O parlamento francês aprovou uma lei que acaba com o “pai” e a “mãe” nos livros da escola e passa a haver o “parente 1” e o “parente 2”. Acho mal. Tira o encanto e carinho daquela que é a relação social mais básica, mais estável e mais importante numa sociedade. Mas talvez seja essa a razão, passarmos a ser todos números, e ver as coisas – viver a vida – de forma fria e desapaixonada.

Os proponentes da iniciativa justificam-na com eliminar uma inaceitável discriminação contra os casamentos do mesmo sexo – quem seria o pai e quem seria a mãe, no caso daqueles que tivessem filhos? Os que estão contra a iniciativa dizem que desumaniza a relação parental e abre a discussão sobre quem é o “parente 1”. Estão todos a ver apenas a árvore e a falhar a floresta. Na verdade, isto é mais um passo no caminho do “Admirável Mundo Novo” de Aldous Huxley.

Vejamos alguns problemas práticos. Porquê parar aqui? O problema é exatamente o mesmo quanto ao “tio” e à “tia”. Nada mais simples, seriam o “parente 3” e o “parente 4”. O meu cunhado e quem quer que vivesse com ele seriam o “parente 5” e o “parente 6”. A prima Marisa passaria a ser o “parente 37” e assim sucessivamente. Só desta forma se acabaria verdadeiramente com a discriminação, com a vantagem adicional de que a olhar para os números se tem uma visão instantânea da estrutura da família.

Teremos também definições únicas e precisas: por exemplo, uma família grande é aquele que vai além do “parente 345”; um parente afastado é aquela cujo número ultrapassa 60; e muitas outras poderemos criar.

Claro que isto cria alguns problemas, mas que são fáceis de resolver. Quando o João Manuel, que passaria a ser o “parente 72” se casa, a mulher deveria ser o “parente 73”, mas esse lugar já está ocupado por aquela que é hoje a prima Ernestina. Nada mais simples, seria temporariamente o “parente 72A”. Quando alguém morrer, todos os números que estão para a frente sobem uma posição e o problema é regularizado nessa altura.

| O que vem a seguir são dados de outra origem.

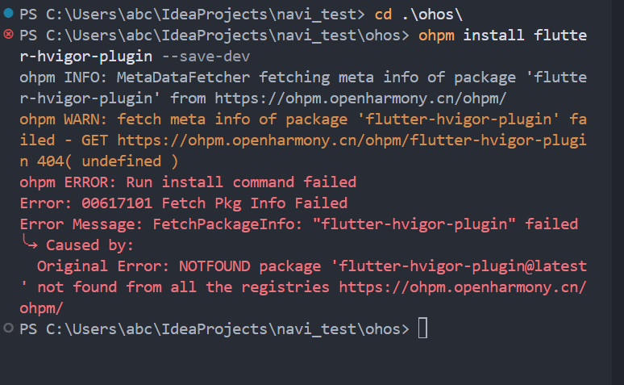Click the 'Error Message: FetchPackageInfo' text
This screenshot has width=624, height=385.
(161, 224)
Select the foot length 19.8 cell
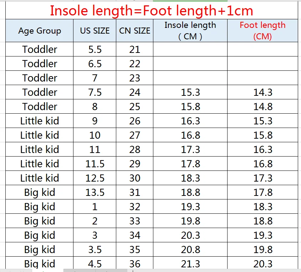 pyautogui.click(x=262, y=249)
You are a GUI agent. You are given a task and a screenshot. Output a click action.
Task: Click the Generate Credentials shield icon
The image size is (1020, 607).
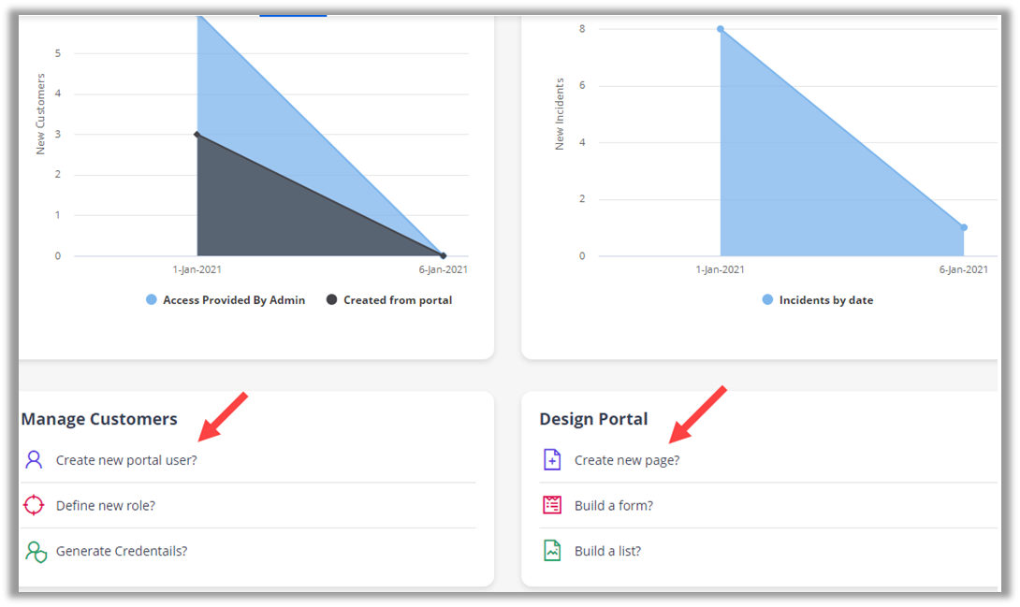click(x=36, y=551)
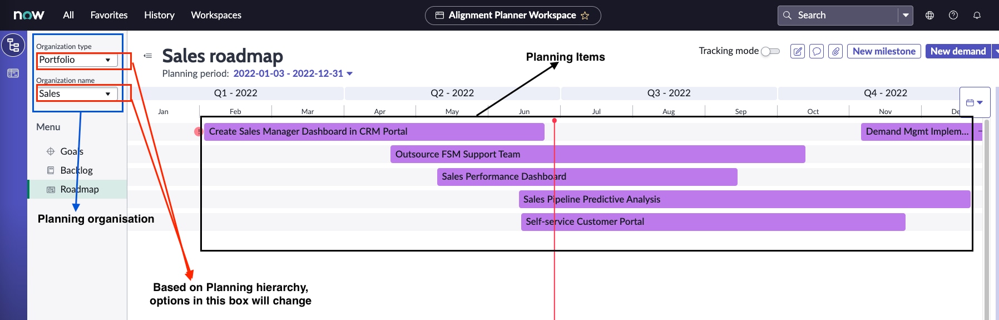This screenshot has height=320, width=999.
Task: Open the notifications bell icon
Action: tap(977, 16)
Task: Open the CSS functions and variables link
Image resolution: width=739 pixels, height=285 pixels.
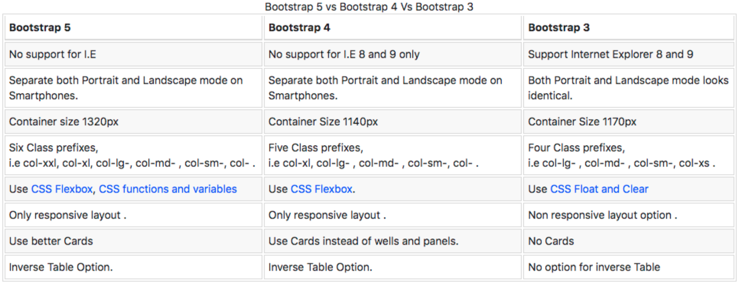Action: (168, 189)
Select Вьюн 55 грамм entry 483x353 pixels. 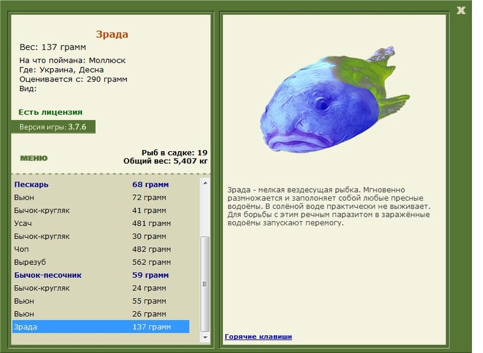(101, 301)
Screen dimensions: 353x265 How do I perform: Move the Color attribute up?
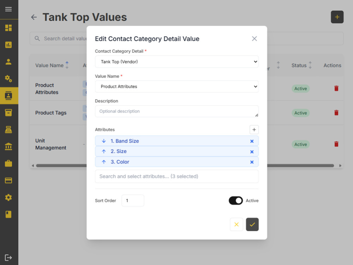(104, 162)
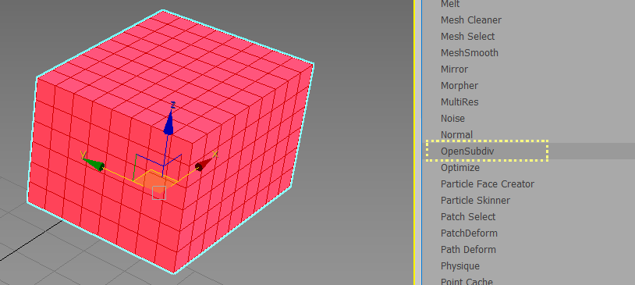
Task: Choose the Physique modifier
Action: [x=528, y=266]
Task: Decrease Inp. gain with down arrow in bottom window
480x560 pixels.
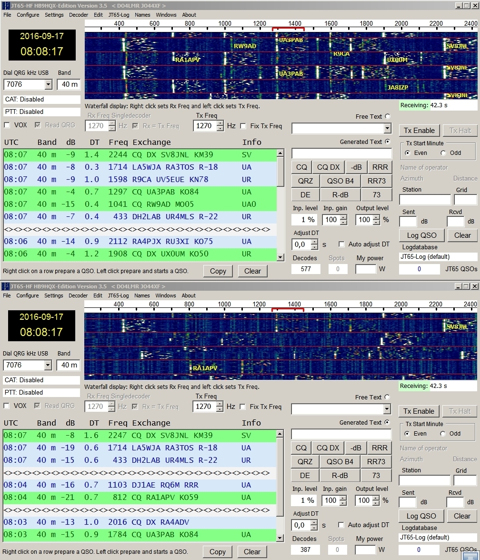Action: [x=343, y=503]
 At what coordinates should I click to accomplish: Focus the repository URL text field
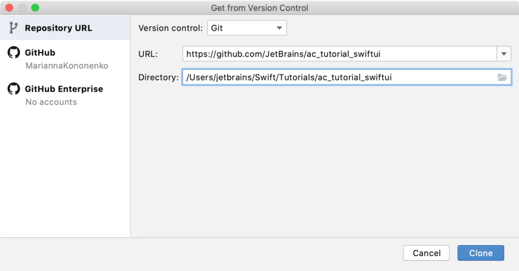pyautogui.click(x=339, y=54)
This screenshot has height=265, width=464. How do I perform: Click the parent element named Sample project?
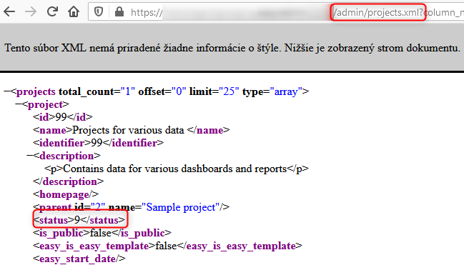tap(131, 207)
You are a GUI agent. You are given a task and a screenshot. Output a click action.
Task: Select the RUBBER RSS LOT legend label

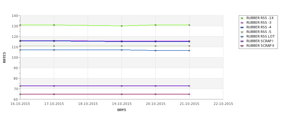(x=260, y=36)
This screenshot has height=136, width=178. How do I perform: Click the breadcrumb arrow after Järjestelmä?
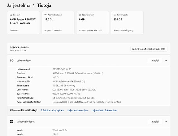(34, 5)
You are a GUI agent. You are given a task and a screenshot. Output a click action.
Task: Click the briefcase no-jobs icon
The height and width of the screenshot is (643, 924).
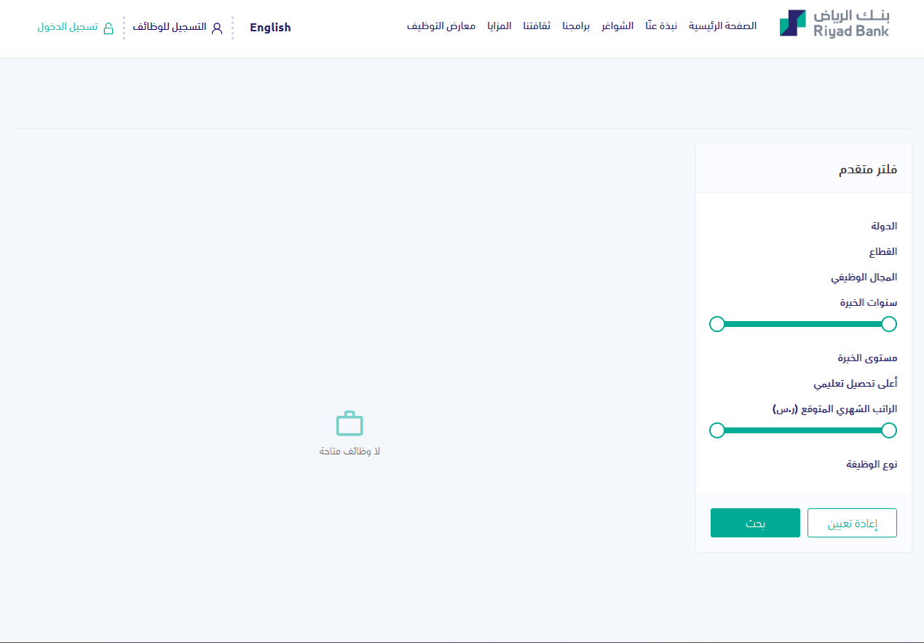tap(350, 424)
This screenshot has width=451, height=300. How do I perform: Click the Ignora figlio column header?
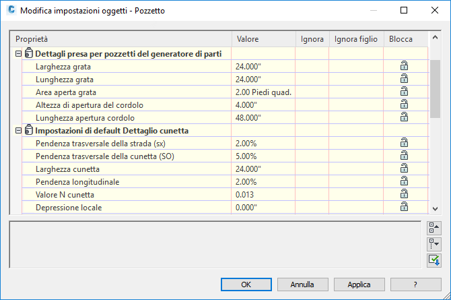(355, 39)

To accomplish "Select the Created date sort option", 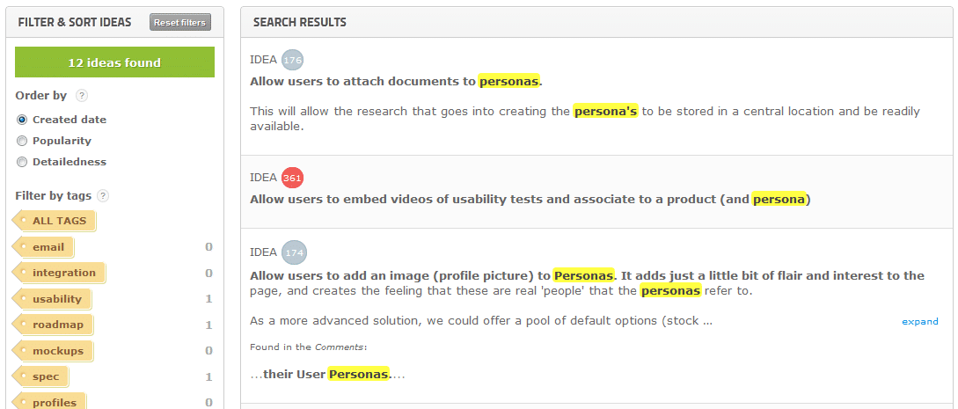I will click(22, 120).
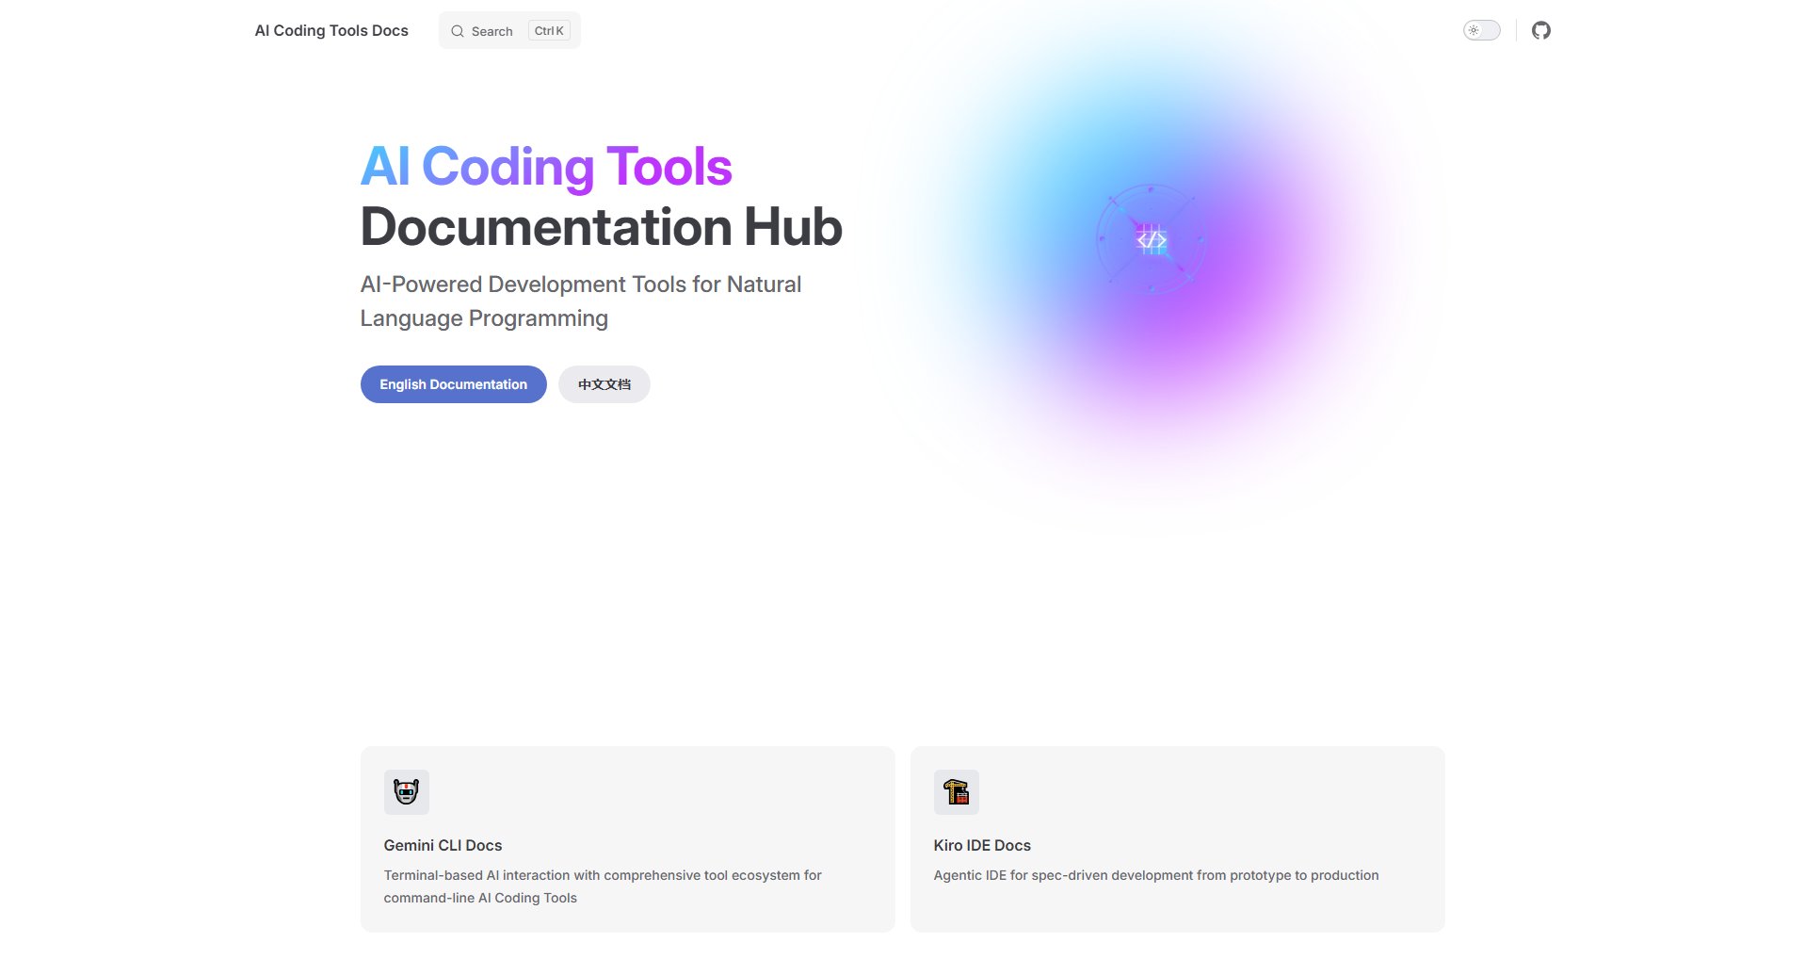This screenshot has height=975, width=1805.
Task: Open the Gemini CLI Docs title link
Action: 443,845
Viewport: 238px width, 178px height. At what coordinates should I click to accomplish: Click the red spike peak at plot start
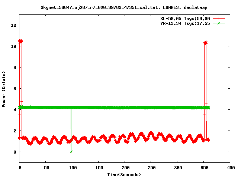click(20, 41)
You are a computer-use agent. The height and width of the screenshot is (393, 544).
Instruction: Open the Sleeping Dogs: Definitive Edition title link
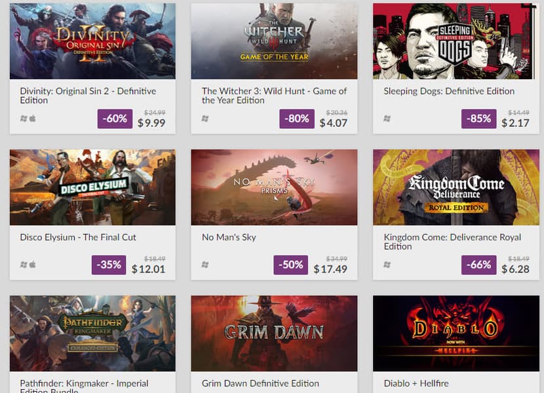[x=449, y=91]
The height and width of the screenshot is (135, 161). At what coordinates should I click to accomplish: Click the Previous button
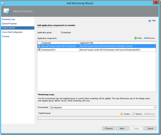click(108, 128)
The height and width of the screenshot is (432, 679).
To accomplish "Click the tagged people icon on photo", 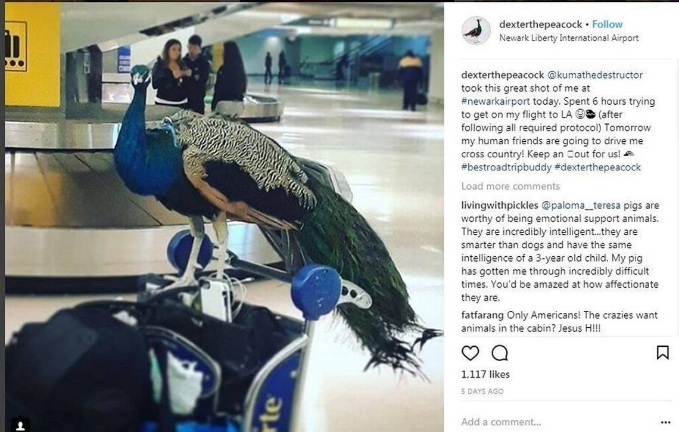I will pyautogui.click(x=20, y=425).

Infelizmente, não vamos poder ficar por aqui. O meu irmão e a mulher, os “parente 7” e “parente 8”, na família deles serão o “parente 1” e o “parente 2”. Portanto, cada um de nós teria imensos números parentais, e a confusão seria terrível. A prazo teremos todos que ter um número único, tipo cartão do cidadão, e acabar com o pai, mãe, tio, etc. Os parentes seriam o 432137229 e o 396234101. Ou seja, voltamos à revolução cultural chinesa, quando os chineses eram tantos que em vez de nome tinham número, e em vez de “parente” era “camarada”. Na altura o presidente era o “camarada Nove-Sete-Um”.

Se toda esta discussão à volta dos parentes 1, 2, etc.,  vos parece estéril e uma perda de tempo, é porque é. Mas é melhor que os deputados se entretenham com isto do que a aumentar-nos os impostos.